I know that my job is more fun than your job because my job is to see movies and write about them, but sometimes, in this job, you see a movie like “The Equalizer 2” and then you have to say something interesting about it — in complete sentences! — and it’s taxing because how do you write something engaging and insightful about the cinematic equivalent of sifting through spreadsheet data?

“The Equalizer 2,” the sequel to the 2014 hit — Denzel Washington’s first sequel, mind you — is a dour, sour and overlong slog that manages to bore even when it’s snapping necks, exploding heads and impaling henchmen with harpoons.

I wasn’t a fan of the original, also directed by Antoine Fuqua, but it at least looked good — courtesy of Omaha cinematographer Mauro Fiore. But Fiore’s out this time, and the visuals lack much in the way of pizazz.

Besides that, the action is choppily edited. The quick bursts of ultraviolence are too quick to leave any kind of impression.

For a better example of how to do this old-killer-comes-out-of-retirement story, look to the current industry standard: the “John Wick” franchise. Those perfectly paced movies tell their stories through beautifully choreographed action. But “The Equalizer 2” traffics mostly in long, hard stares.

This is shoddy, schlocky straight-to-video junk that doesn’t even have the self-awareness to enjoy its own shoddy, schlocky junkiness.

There are a few fitfully engrossing subplots, and Denzel remains ever a compelling, likable screen presence, but, good lord, whose idea of fun is this?

Denzel reprises his role as Robert McCall, an ex-CIA black-ops killer who now works as a Lyft driver and moonlights as a vigilante, helping out folks in trouble.

This premise, which reflects the 1980s CBS series on which the movies are based, has promise. It’s sort of like an ultraviolent version of “Amelie,” if Amelie also knew how to efficiently kill a man with a corkscrew.

Denzel befriends his neighbors and Lyft passengers and helps them solve their problems: a teenage artist (played by “Moonlight” star Ashton Sanders) who’s being recruited by a gang. A Muslim woman whose garden has been destroyed in a presumed hate crime. An elderly Holocaust survivor trying to prove that he’s the artist of a $12 million painting.

It’s satisfying to watch Denzel help them, in the same way it was satisfying in the “Equalizer” TV series and the similar, more recent CBS series “Person of Interest.”

It’s similarly satisfying when Denzel bludgeons a room full of coke-snorting trust-fund bros for raping a woman. This movie is at its best when it stays close to the ground, when it’s simply about a good-hearted killer doing his bloody altruism.

But “The Equalizer 2” is only interested in this occasionally. Most of the movie is just boring spy crap.
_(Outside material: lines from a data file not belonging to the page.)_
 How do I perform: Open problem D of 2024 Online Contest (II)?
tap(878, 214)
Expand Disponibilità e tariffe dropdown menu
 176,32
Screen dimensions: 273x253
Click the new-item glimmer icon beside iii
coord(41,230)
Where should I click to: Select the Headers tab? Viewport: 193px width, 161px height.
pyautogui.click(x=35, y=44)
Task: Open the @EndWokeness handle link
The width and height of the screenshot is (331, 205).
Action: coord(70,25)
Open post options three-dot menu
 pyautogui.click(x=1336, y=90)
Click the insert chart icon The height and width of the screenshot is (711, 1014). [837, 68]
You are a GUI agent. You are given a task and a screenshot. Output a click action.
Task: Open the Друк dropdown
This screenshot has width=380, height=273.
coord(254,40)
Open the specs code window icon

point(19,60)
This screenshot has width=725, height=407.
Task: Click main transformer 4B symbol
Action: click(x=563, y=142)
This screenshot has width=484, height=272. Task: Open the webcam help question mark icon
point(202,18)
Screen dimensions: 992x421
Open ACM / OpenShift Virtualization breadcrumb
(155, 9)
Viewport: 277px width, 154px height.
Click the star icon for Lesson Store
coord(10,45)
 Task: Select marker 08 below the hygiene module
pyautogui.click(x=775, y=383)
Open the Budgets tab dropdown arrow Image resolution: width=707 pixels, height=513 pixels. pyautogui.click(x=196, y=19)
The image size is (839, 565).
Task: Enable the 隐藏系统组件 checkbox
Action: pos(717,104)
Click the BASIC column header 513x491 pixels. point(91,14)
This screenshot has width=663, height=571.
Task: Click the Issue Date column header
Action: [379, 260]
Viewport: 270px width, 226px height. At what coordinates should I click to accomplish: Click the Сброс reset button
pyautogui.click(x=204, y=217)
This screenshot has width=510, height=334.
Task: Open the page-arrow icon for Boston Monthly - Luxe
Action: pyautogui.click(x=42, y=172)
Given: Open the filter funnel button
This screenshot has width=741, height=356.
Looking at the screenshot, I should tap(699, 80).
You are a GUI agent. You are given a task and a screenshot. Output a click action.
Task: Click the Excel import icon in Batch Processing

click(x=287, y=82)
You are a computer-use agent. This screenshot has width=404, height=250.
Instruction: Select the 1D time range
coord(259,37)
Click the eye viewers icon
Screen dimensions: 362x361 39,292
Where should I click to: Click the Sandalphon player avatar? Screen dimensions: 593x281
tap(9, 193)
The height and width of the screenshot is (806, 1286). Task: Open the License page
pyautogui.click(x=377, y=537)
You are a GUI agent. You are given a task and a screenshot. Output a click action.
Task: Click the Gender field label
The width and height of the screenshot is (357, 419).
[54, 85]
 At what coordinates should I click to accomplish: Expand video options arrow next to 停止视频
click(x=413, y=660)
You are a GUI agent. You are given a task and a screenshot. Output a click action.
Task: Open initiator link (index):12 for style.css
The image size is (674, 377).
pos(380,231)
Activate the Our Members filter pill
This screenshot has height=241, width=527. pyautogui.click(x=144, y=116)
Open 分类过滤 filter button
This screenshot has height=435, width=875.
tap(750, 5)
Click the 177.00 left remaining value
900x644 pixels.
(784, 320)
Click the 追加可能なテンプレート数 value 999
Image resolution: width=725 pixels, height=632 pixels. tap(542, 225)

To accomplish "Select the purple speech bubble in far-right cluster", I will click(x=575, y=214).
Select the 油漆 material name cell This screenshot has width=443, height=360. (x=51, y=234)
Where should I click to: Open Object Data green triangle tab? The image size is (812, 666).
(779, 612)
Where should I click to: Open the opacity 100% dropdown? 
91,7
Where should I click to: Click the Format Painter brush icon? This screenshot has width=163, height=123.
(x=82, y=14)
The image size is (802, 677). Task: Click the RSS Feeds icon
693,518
Denzel’s — I know the character’s name is Robert, but Denzel is Denzel is Denzel — old friend from the CIA (Melissa Leo) is killed. He means to avenge her, which means reconnecting with his old black-ops murder buddy (Pedro Pascal). They embark on a by-the-numbers investigation that leads exactly where you’d expect it to.

There are a handful of good scenes: the aforementioned bro-beatdown, Denzel’s various interventions with his friends and neighbors. But “The Equalizer 2” is mostly just content to crawl along the obvious twists and turns of its drawn-out plot, on the way to a finale that is basically just an old Western shootout, the setting a small abandoned town during the middle of a hurricane.

Seventeen years ago, Denzel and Fuqua (and Mauro Fiore) made a great film together. But no collaboration since 2001’s “Training Day” has lived up to that promise.

Fuqua is clearly a talented director, but his movies are just so punishingly glum. To a film, Fuqua’s efforts (“Shooter,” “Magnificent Seven,” “Tears of the Sun”) have been good action movies weighed down by flabby running times, uninvolving stories and an overall aura of joylessness.

But neither he nor Denzel have ever made a movie this dull before.